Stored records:
•••
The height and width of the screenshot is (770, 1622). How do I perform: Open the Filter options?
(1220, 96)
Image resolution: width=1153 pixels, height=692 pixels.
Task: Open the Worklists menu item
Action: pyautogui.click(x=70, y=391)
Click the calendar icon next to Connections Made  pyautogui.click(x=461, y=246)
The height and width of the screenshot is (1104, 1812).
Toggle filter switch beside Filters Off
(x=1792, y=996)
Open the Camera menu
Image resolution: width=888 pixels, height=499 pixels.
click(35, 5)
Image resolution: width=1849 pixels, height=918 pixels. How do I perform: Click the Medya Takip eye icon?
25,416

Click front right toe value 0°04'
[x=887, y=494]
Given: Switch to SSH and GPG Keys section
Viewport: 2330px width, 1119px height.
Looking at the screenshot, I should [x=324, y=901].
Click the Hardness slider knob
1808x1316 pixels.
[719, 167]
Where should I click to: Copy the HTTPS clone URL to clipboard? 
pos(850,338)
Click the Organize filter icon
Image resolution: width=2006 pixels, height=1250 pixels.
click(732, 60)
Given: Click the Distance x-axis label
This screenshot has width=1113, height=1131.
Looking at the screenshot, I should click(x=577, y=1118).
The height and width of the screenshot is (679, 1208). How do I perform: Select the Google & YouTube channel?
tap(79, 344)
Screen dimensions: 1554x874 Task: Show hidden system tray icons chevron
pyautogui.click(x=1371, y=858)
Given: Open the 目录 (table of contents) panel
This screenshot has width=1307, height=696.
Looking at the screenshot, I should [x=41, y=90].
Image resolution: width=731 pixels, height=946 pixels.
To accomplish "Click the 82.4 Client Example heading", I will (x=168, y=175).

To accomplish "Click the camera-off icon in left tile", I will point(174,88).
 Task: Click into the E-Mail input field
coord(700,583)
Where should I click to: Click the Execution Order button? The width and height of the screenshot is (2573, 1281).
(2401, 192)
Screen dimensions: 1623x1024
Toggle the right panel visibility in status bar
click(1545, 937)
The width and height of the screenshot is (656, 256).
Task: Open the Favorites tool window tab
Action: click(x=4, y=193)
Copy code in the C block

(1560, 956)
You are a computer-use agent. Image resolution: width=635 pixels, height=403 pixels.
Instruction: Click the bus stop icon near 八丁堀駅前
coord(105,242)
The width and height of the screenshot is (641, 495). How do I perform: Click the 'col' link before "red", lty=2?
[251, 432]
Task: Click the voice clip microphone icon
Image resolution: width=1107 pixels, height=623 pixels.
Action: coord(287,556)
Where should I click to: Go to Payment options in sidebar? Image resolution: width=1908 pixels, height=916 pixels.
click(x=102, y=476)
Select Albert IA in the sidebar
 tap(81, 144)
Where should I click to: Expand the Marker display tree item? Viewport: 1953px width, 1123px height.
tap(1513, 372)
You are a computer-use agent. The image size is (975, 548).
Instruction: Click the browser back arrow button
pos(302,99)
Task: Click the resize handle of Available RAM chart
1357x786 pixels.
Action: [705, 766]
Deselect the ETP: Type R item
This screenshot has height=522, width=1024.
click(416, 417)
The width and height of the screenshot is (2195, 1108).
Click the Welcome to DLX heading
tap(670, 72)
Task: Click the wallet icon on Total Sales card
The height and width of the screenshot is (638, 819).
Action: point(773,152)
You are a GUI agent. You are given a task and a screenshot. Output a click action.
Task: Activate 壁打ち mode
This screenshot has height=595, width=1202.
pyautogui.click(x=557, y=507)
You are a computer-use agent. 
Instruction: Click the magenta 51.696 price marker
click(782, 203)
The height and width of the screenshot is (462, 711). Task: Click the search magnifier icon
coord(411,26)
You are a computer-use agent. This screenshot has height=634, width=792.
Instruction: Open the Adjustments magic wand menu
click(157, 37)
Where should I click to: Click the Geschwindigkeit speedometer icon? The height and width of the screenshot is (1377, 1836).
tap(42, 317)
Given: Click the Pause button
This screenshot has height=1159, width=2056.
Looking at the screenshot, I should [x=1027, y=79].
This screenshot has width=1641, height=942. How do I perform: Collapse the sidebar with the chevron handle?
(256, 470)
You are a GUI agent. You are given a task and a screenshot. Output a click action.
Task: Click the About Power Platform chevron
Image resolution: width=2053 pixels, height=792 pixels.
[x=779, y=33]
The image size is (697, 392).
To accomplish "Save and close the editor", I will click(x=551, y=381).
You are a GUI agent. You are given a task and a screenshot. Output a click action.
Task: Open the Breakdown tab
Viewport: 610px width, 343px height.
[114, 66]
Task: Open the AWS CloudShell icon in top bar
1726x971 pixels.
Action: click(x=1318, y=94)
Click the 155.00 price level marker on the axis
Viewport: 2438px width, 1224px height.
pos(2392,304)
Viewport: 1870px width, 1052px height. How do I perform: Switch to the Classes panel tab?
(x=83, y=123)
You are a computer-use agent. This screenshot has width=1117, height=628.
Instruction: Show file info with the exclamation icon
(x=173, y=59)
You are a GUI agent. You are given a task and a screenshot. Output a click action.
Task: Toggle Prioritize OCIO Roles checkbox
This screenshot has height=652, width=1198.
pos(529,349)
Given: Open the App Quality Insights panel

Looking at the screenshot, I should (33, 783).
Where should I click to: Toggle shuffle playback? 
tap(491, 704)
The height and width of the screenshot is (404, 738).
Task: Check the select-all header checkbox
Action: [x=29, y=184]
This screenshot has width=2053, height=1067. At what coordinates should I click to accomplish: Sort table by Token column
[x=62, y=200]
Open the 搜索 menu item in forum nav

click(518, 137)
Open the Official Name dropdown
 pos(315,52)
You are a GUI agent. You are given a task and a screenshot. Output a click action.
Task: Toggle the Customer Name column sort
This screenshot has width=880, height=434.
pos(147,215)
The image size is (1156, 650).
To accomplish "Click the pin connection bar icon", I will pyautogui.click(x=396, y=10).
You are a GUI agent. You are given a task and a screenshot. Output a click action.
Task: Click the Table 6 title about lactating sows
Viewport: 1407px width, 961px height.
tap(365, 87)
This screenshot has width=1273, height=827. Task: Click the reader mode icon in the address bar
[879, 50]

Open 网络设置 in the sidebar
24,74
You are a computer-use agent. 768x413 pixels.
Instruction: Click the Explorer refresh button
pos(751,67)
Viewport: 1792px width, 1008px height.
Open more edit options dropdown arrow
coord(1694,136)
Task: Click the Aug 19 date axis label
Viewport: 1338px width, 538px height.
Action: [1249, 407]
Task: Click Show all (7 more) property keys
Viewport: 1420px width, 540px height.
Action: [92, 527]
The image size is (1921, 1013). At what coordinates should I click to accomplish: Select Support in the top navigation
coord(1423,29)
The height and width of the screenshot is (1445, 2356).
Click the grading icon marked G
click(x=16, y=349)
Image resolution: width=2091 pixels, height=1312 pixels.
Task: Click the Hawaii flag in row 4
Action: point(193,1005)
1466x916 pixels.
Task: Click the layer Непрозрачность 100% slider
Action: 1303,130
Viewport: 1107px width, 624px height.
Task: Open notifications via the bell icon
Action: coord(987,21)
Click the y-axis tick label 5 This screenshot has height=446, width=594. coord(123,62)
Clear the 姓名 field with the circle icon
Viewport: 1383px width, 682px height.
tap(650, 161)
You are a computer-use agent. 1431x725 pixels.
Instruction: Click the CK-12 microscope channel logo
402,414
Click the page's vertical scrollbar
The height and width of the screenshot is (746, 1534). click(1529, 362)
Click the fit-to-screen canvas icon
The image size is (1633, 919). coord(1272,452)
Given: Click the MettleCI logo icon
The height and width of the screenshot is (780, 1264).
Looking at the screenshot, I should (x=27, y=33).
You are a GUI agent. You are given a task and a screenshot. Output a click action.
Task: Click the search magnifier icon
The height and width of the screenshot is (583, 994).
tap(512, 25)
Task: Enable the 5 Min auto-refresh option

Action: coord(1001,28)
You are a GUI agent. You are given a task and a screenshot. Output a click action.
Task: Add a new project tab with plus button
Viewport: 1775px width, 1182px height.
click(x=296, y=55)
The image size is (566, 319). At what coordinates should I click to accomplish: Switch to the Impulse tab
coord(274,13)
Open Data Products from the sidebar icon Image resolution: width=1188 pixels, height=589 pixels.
•••
WHAT THIS TASK INVOLVES:
What is needed is every line from the data above that includes the string "label", copied out.

RESPONSE FOR THIS EXERCISE:
Given: Click the Distance x-axis label
Task: Click the Aug 19 date axis label
Click the y-axis tick label 5 This screenshot has height=446, width=594. coord(123,62)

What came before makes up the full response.